──────── TEXT SEGMENT
This page provides instructions on the use of the Beam Calculator.

Reference and Validation

Reference: A general description of the theory and the methodology used can be found here.

Validation: This tool has been validated against the known solutions to numerous example problems. Documentation of the validation can be found here.


Several categories of input are required, each of which corresponds to a tab on the Inputs page:

  • Structure (defining the geometry and material)
  • Forces
  • Distributed Forces
  • Constraints

An example of a beam model with fully defined structure, forces, and constraints is shown below:

Beam Model


In the Structure tab, you define the geometry (length and cross section) and the material of the beam. In the example below, the beam is specified as 10 inches long with a circular 1 inch diameter cross section. The material is specified as Aluminum 6061, T6.

It should be noted that the materials and cross sections are managed on separate sections of the site. If the desired materials and cross sections do not exist in the drop-down lists, they can be added in those sections. The blue "New" buttons next to the material and cross section drop-down lists provide links to the appropriate sections.



The Forces tab allows you to apply concentrated (point) forces and moments to the beam. A force is specified by a location as well as values for applied FX (axial force), FY (transverse force), and M (moment). The location is specified with respect to the left side of the beam.

In the example below, an applied force is specified with an FX component of 250 lbf and an FY component of 1000 lbf (highlighted in red). No moment is specified.
────────────────
» DIRECTIONS
(a) Reproduce the part of the Beam Calculator instructions between "An example of" and "the appropriate sections.", inclusive.
(b) Using the Beam Calculator instructions, decide whether each statement agrees with the text, answering yes or no and quoting the deciding words: (i) The example beam is 10 inches long with a circular 1 inch diameter cross section. (ii) A force's location is measured from the right side of the beam. (iii) The example force includes a specified moment.
──────── LISTED RECORDS
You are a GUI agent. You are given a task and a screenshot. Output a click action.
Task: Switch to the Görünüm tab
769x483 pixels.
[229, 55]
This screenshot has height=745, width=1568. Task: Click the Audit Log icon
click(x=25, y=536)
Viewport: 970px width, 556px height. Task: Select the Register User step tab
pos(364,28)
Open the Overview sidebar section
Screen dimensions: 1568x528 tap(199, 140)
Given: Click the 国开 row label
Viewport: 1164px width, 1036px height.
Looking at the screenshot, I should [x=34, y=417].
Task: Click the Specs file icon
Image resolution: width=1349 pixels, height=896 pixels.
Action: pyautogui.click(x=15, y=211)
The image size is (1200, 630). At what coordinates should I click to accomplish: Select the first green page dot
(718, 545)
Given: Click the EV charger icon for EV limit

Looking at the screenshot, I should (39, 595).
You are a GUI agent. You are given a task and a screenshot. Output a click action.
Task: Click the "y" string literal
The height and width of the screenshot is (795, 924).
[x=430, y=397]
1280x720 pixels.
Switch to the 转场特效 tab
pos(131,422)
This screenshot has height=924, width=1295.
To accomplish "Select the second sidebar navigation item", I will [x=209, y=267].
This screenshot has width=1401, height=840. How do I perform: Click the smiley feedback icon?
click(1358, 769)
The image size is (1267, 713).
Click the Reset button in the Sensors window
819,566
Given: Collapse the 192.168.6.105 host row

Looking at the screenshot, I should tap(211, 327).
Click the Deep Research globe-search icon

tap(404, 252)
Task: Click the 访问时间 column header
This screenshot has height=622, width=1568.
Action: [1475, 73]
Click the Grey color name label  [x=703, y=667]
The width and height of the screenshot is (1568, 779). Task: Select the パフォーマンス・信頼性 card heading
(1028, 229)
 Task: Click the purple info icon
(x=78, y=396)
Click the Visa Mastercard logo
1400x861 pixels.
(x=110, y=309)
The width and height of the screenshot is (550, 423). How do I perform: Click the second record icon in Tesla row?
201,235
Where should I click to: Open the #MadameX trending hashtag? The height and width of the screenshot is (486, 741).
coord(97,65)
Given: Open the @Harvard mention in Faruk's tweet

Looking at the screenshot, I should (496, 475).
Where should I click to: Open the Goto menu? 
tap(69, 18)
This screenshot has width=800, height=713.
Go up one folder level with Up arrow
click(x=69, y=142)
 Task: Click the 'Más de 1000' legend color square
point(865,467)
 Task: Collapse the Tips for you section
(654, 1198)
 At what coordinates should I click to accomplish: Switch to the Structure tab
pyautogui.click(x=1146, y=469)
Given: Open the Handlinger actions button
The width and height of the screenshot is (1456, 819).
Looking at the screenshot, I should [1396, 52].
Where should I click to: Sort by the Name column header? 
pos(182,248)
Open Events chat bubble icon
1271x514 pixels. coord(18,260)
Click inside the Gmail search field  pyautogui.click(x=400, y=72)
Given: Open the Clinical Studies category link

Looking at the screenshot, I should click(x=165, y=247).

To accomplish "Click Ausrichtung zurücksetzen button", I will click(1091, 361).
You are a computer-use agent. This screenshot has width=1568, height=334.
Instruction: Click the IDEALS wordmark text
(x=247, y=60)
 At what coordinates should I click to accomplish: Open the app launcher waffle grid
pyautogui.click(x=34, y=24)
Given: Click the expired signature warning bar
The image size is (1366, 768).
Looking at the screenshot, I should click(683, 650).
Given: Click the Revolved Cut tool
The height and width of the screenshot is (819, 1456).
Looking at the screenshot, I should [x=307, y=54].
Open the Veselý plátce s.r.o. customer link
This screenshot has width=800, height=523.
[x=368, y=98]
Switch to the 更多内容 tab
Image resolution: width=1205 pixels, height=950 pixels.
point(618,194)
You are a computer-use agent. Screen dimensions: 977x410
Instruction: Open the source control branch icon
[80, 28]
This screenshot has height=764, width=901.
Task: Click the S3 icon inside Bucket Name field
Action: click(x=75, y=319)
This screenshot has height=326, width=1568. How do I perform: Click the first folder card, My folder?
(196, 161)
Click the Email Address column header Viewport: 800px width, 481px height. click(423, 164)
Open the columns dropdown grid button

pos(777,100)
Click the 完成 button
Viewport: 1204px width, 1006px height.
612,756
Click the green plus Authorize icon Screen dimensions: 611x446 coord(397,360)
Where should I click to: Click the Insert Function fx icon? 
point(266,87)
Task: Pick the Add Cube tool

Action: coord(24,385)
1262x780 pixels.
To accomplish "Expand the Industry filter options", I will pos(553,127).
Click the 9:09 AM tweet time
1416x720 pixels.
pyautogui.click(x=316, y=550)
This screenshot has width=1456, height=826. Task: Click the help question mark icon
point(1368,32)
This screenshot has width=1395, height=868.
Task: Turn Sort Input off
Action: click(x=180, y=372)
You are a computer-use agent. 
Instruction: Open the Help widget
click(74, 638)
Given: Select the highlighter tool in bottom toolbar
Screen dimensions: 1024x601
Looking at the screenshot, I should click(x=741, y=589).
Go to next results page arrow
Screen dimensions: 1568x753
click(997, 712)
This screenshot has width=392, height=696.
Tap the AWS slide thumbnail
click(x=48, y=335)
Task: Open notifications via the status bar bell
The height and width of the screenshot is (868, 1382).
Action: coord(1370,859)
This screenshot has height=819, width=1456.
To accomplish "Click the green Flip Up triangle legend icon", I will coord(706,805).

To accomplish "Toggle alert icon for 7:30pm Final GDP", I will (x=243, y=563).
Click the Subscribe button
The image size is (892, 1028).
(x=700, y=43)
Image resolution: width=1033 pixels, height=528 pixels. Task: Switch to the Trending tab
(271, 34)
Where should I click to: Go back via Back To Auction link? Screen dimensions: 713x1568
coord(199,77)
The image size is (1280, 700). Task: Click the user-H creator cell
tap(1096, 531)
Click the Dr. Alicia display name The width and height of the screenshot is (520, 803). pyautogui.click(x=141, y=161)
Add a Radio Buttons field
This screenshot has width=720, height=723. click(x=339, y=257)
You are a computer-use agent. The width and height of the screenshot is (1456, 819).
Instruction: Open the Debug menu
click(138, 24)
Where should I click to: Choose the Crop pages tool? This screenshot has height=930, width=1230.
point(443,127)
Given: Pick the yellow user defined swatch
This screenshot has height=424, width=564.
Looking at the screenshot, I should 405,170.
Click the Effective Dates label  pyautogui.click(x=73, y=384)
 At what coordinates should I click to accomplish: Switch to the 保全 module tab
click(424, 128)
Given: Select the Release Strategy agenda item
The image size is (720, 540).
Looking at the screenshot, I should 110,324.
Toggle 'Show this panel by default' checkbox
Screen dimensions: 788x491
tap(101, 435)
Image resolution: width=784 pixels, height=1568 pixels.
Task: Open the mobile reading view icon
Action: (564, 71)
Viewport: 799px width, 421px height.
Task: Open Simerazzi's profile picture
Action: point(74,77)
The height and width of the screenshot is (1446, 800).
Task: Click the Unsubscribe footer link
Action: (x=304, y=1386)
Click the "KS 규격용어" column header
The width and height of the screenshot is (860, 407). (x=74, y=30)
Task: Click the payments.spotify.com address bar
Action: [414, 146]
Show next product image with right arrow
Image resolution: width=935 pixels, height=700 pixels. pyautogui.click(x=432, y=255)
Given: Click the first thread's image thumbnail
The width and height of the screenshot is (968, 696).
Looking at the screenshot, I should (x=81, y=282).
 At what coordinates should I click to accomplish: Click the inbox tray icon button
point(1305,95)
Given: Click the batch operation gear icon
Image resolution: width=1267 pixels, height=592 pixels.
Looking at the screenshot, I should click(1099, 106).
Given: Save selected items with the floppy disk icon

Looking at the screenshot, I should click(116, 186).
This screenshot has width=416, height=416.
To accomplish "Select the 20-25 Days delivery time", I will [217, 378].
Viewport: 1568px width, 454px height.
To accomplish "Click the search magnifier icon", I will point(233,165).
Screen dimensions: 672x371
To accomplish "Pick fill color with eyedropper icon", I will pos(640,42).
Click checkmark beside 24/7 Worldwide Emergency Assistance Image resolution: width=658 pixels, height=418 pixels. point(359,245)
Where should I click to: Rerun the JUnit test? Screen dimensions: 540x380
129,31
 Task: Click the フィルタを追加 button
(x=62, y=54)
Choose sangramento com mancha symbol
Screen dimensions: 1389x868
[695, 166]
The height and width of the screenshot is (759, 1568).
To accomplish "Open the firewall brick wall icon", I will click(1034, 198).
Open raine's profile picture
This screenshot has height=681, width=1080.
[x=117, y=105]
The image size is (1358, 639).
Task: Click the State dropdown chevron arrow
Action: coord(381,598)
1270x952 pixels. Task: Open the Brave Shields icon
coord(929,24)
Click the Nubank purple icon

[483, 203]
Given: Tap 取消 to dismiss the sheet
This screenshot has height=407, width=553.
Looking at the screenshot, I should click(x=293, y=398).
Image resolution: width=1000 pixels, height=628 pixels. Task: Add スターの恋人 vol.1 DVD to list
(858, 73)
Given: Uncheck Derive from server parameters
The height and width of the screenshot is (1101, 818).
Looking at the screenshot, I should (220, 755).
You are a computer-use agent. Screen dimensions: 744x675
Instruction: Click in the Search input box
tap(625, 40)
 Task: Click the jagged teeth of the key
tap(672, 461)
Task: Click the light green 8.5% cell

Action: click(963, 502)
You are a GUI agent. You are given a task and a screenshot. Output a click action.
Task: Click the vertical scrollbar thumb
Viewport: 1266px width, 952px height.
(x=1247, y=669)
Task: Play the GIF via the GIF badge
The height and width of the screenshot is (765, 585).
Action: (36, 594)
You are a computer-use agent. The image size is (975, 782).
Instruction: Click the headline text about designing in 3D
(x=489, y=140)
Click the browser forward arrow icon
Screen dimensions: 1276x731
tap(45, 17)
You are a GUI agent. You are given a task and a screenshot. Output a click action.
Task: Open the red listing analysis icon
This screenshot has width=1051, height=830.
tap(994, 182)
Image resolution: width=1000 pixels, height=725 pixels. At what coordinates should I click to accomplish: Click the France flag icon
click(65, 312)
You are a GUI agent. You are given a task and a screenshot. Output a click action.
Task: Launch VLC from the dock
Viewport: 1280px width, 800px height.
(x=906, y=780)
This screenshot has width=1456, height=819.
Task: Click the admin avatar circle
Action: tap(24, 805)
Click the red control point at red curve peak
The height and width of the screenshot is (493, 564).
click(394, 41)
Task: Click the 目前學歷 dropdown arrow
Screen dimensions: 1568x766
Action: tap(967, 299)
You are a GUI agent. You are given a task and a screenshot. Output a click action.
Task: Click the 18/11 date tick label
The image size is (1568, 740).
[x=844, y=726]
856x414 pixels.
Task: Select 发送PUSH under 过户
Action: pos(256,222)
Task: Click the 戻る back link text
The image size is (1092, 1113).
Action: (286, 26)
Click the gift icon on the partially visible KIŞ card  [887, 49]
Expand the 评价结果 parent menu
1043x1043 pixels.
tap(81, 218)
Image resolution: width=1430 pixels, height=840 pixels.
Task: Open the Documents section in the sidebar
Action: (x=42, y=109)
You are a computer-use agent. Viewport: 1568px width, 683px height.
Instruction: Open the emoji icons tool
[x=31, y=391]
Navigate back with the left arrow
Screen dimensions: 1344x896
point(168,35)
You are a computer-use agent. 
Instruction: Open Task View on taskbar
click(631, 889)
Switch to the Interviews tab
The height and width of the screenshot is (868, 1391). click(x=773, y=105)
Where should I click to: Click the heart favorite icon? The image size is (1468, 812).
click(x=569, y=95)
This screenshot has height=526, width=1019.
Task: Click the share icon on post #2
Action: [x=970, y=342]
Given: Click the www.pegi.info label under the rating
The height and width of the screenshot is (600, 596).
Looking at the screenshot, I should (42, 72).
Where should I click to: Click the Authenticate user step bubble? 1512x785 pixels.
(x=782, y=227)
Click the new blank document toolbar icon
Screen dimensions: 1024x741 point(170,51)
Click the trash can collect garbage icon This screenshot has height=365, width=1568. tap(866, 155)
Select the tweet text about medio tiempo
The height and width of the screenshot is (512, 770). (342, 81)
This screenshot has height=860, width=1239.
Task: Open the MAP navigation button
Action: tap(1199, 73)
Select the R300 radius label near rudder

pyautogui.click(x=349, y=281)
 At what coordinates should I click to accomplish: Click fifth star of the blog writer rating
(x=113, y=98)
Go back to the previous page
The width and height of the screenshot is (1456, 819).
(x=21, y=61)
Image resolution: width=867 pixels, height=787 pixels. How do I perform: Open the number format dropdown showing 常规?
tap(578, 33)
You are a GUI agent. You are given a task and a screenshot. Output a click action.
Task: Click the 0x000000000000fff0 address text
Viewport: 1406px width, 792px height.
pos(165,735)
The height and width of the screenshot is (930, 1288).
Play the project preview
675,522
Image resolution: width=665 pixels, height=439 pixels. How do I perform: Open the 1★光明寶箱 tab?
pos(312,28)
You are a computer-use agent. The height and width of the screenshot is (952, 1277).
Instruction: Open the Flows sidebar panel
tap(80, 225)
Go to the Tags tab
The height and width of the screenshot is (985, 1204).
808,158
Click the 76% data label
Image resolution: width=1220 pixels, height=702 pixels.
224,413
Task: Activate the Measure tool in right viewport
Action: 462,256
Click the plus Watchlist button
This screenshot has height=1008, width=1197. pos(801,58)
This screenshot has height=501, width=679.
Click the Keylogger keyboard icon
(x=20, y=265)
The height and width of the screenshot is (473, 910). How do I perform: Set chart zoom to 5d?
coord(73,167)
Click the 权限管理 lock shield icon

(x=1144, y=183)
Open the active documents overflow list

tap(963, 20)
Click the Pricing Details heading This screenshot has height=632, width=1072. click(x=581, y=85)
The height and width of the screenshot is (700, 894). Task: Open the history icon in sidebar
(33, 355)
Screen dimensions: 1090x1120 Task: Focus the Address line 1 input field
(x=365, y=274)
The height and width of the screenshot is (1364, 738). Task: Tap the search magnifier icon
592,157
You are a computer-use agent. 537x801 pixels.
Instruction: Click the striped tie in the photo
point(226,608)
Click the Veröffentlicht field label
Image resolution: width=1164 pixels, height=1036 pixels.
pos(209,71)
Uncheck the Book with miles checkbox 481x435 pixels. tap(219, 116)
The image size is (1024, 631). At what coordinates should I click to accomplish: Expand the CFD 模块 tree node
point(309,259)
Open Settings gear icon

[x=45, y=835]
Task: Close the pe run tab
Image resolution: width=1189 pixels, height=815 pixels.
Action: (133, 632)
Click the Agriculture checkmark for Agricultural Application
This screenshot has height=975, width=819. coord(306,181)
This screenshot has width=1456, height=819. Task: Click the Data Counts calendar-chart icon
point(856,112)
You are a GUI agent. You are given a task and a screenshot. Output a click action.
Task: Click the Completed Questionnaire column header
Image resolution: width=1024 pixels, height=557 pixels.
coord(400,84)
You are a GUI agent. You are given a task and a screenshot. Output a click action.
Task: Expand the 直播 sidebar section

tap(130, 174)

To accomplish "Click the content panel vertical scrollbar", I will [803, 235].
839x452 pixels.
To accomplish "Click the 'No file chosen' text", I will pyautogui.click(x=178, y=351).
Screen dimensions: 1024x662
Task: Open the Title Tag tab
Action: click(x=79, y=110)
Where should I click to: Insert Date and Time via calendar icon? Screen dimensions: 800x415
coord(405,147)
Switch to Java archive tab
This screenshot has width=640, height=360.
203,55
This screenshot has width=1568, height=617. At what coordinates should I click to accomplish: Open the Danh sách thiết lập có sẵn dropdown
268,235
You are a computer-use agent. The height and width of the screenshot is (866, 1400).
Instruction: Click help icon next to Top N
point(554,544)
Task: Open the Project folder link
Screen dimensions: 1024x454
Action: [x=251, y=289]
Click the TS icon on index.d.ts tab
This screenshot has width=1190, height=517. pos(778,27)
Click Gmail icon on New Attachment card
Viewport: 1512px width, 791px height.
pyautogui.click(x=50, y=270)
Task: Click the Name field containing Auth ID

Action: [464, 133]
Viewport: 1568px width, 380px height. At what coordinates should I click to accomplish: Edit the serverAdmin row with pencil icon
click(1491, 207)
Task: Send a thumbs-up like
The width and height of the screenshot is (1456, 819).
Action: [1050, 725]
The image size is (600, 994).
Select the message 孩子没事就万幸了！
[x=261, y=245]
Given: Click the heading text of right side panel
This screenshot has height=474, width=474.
────────────────
» WORKED ANSWERS
(a)
An example of a beam model with fully defined structure, forces, and constraints is shown below:

Beam Model


In the Structure tab, you define the geometry (length and cross section) and the material of the beam. In the example below, the beam is specified as 10 inches long with a circular 1 inch diameter cross section. The material is specified as Aluminum 6061, T6.

It should be noted that the materials and cross sections are managed on separate sections of the site. If the desired materials and cross sections do not exist in the drop-down lists, they can be added in those sections. The blue "New" buttons next to the material and cross section drop-down lists provide links to the appropriate sections.

(b)
(i) Yes: "the beam is specified as 10 inches long with a circular 1 inch diameter cross section"
(ii) No: "The location is specified with respect to the left side of the beam."
(iii) No: "No moment is specified."